### Stored data
=== Begin Enclosure ===

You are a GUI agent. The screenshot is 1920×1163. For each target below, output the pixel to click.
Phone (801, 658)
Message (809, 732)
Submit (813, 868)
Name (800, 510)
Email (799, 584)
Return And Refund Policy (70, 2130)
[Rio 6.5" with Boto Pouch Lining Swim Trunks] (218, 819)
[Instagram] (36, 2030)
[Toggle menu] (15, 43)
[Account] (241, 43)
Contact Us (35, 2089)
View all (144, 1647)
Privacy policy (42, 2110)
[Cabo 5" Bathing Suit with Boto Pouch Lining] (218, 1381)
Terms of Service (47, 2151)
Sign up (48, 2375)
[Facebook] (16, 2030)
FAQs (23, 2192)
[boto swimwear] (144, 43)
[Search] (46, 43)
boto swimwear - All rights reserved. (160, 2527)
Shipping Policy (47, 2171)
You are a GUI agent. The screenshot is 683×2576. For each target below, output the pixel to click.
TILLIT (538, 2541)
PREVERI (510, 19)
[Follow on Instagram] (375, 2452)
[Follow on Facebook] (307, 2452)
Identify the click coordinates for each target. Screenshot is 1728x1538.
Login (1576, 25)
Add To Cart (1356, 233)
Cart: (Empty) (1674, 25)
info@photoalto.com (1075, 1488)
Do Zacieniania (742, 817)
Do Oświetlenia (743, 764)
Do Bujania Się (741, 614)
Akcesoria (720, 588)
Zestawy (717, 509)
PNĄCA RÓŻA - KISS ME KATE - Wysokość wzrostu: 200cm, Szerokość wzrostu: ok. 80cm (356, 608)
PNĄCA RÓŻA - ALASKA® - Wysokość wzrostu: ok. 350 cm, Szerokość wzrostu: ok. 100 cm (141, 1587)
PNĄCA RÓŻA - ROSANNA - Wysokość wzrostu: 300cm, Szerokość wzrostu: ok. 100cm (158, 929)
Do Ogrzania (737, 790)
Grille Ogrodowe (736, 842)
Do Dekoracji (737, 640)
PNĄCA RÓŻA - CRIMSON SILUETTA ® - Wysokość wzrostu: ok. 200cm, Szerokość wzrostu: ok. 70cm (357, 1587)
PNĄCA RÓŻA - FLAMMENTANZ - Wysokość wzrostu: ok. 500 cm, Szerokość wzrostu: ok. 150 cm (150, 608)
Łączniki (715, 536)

=== End Enclosure ===

### Directions
Please find every line in the records that contains the word "each", and copy it out.

### Your solution
You are a GUI agent. The screenshot is 1920×1163. For each target below, output the pixel to click.
You are a GUI agent. The screenshot is 683×2576. For each target below, output the pixel to click.
Identify the click coordinates for each target. Screenshot is 1728x1538.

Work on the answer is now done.